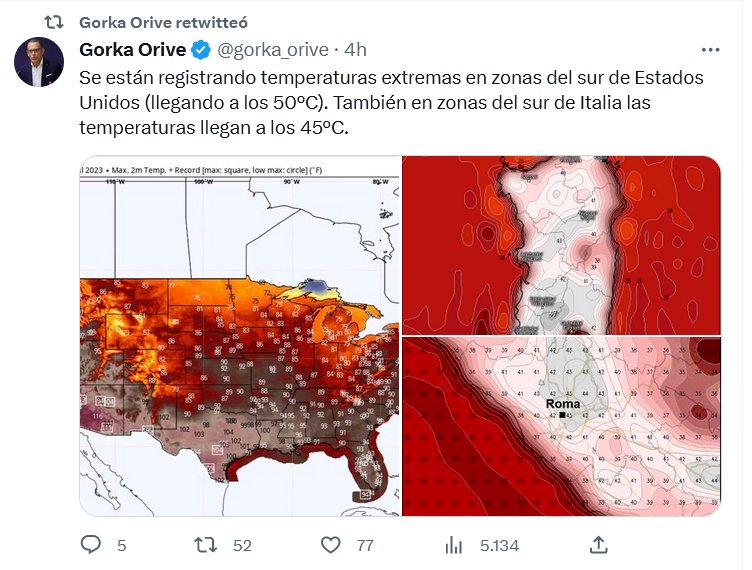Image resolution: width=752 pixels, height=570 pixels.
Task: Open the bold Gorka Orive display name
Action: click(132, 49)
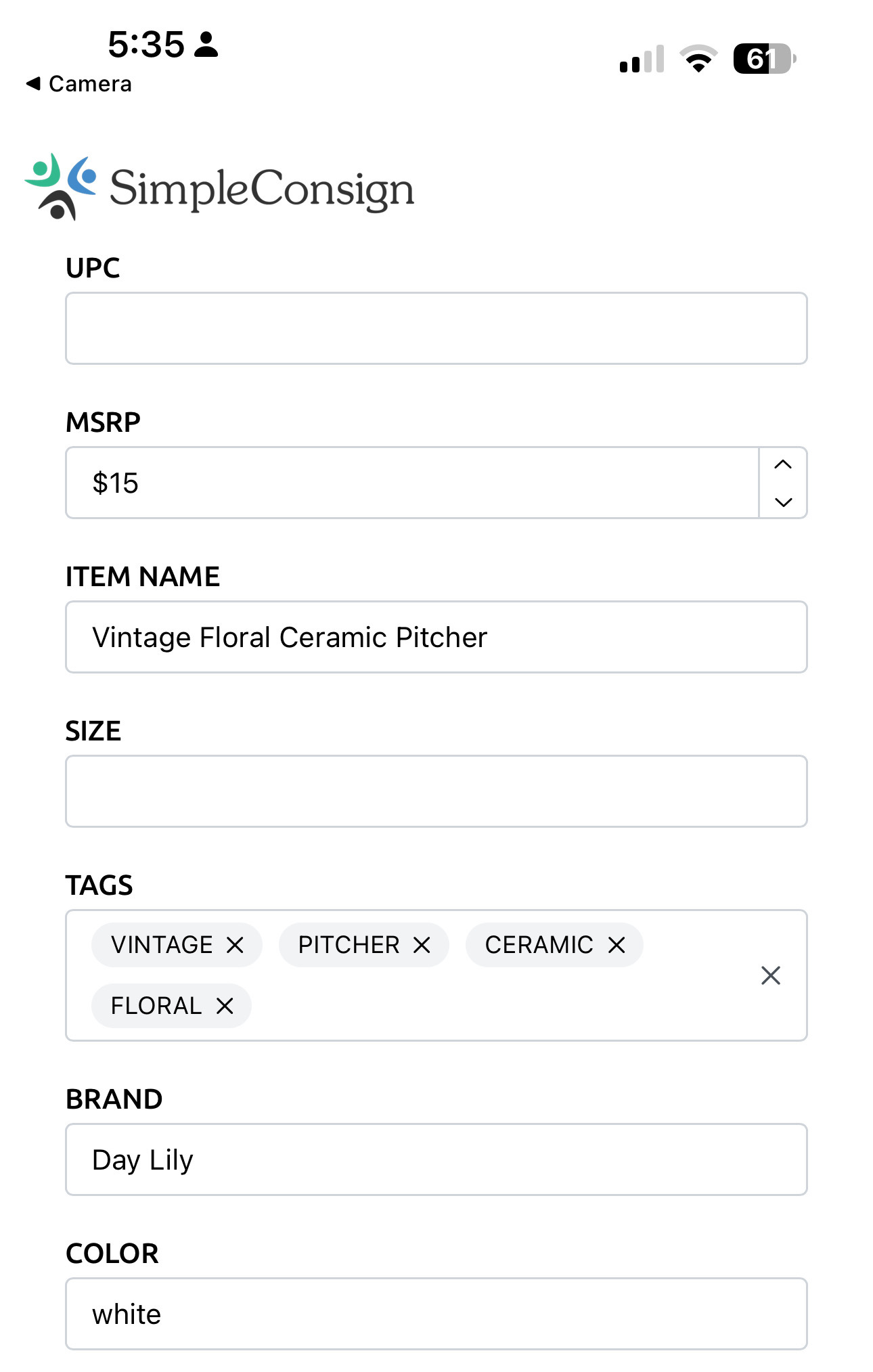Remove the FLORAL tag
This screenshot has width=873, height=1372.
click(225, 1006)
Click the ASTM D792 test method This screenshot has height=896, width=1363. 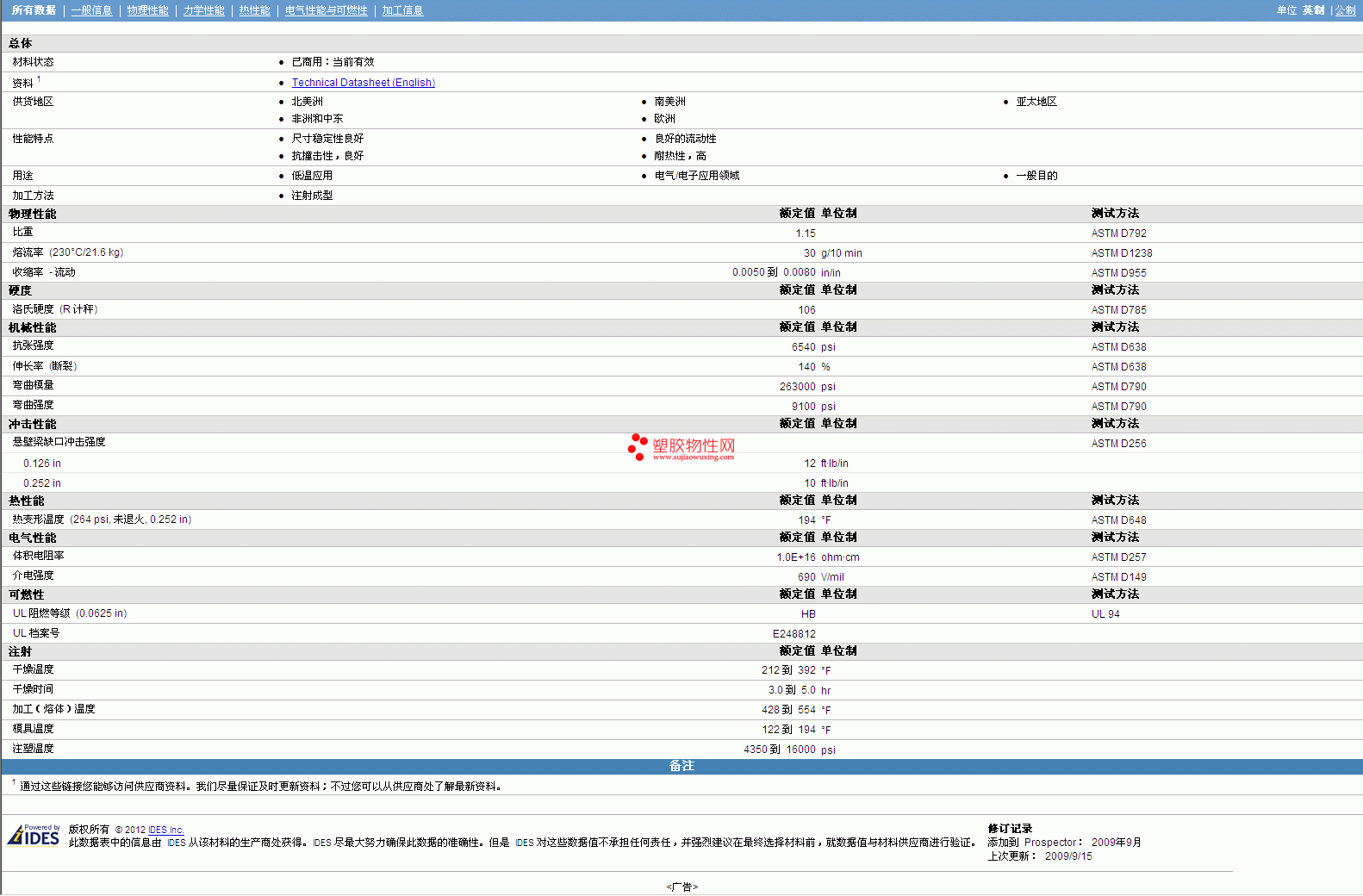1118,233
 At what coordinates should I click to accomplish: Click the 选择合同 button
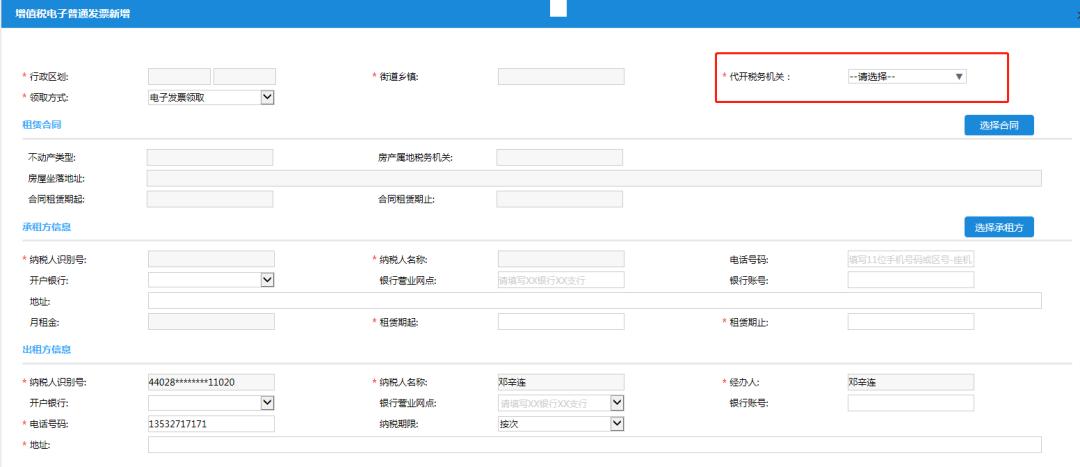pyautogui.click(x=998, y=125)
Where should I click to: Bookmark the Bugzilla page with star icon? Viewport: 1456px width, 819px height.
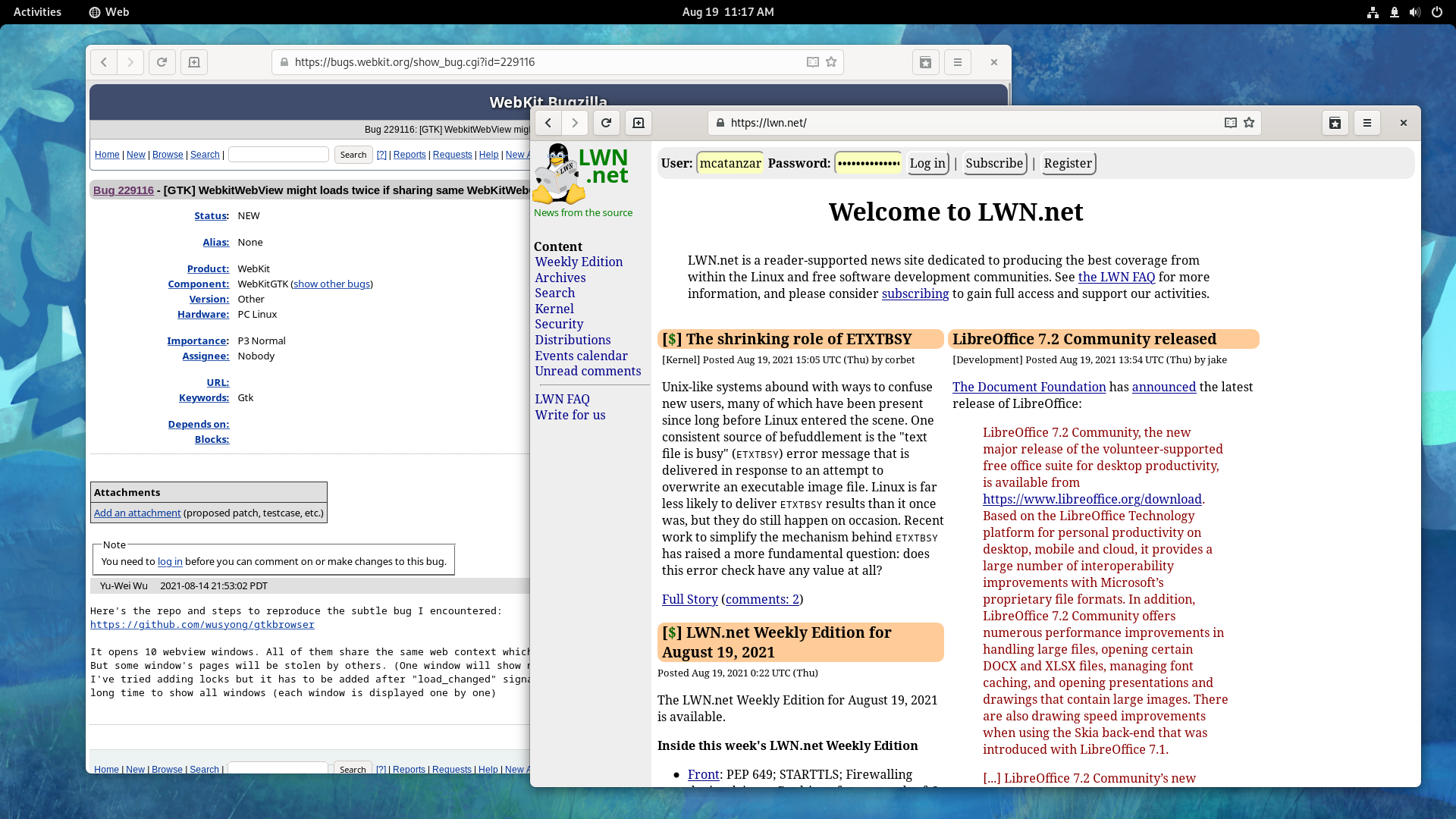[831, 62]
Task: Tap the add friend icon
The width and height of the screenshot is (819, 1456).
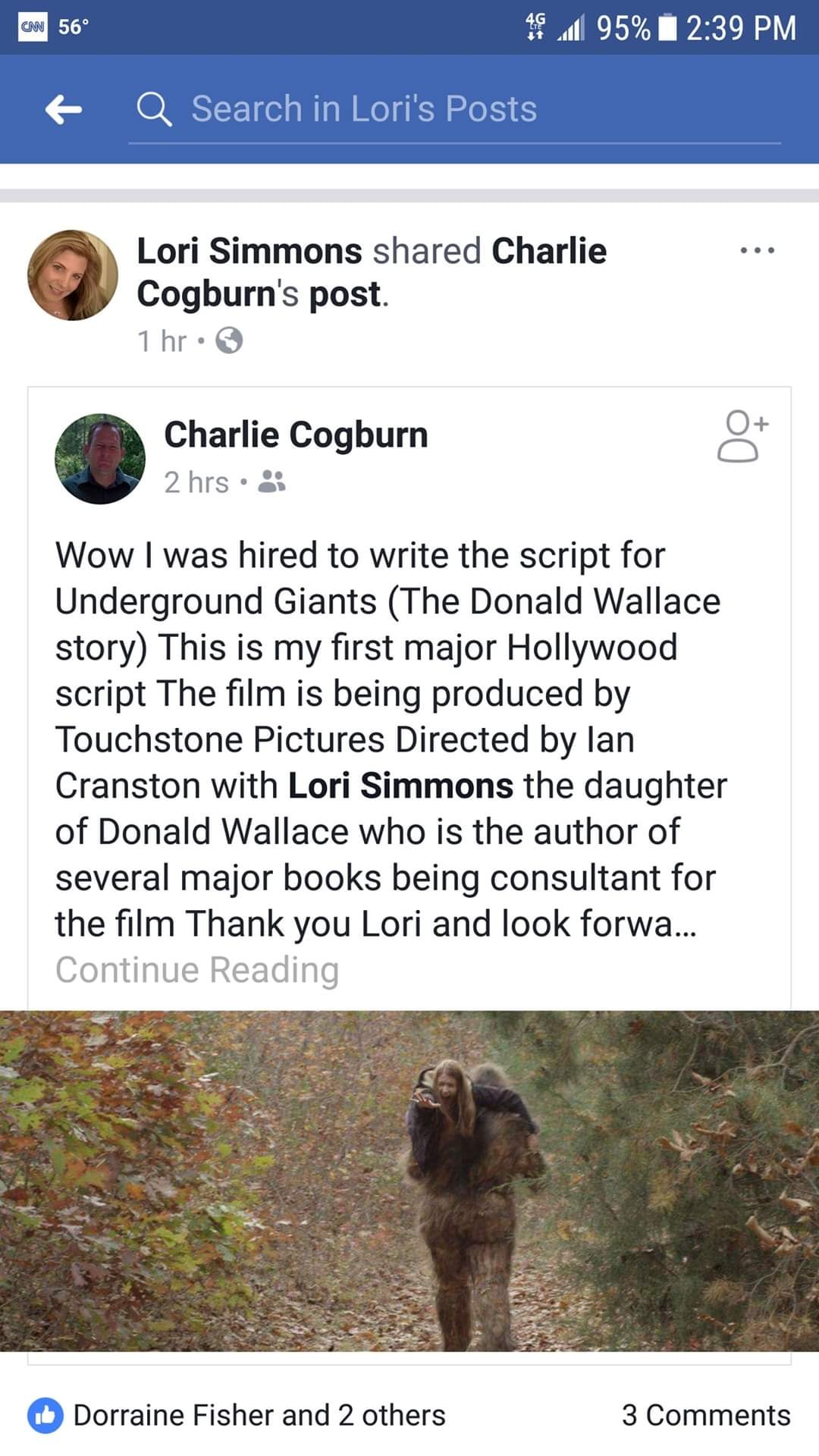Action: click(741, 436)

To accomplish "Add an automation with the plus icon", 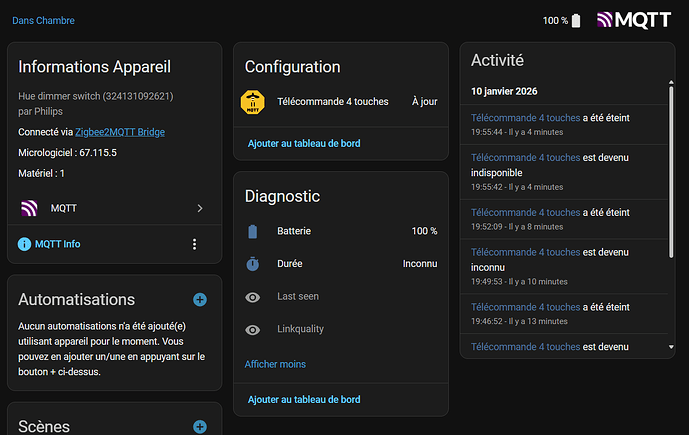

══════

## PROBLEM STATEMENT
Please write out exactly the lines starting at the one that contains "Task: Tap the add friend icon" and ending with the final line of the entries, both ends included. Do not write out any pictures.

## RESPONSE TO THIS TASK
Task: Tap the add friend icon
The width and height of the screenshot is (819, 1456).
Action: click(741, 436)

To accomplish "Add an automation with the plus icon", 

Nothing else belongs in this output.